▸ DIRECTIVE: Echo the lines of the listing from the line containing "You are a GUI" through the line containing "Task: Select the 5Y time range", inclusive.

▸ RECORDS SHOWN:

☆ ☆ ☆ ☆

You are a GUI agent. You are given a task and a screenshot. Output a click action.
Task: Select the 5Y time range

☆ ☆ ☆ ☆

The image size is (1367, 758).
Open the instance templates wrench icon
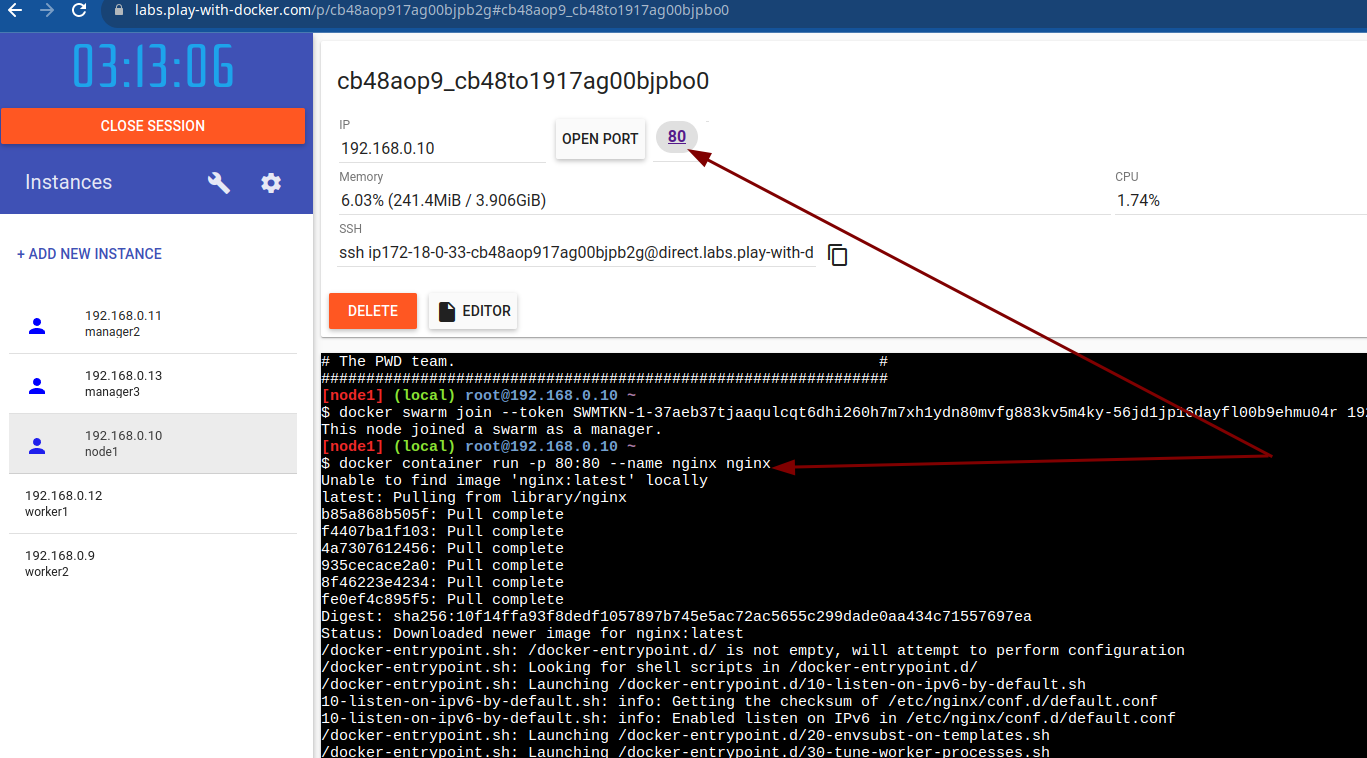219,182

☆ ☆ ☆ ☆

▸ ANSWER FOR THE TASK:
You are a GUI agent. You are given a task and a screenshot. Output a click action.
Task: Select the 5Y time range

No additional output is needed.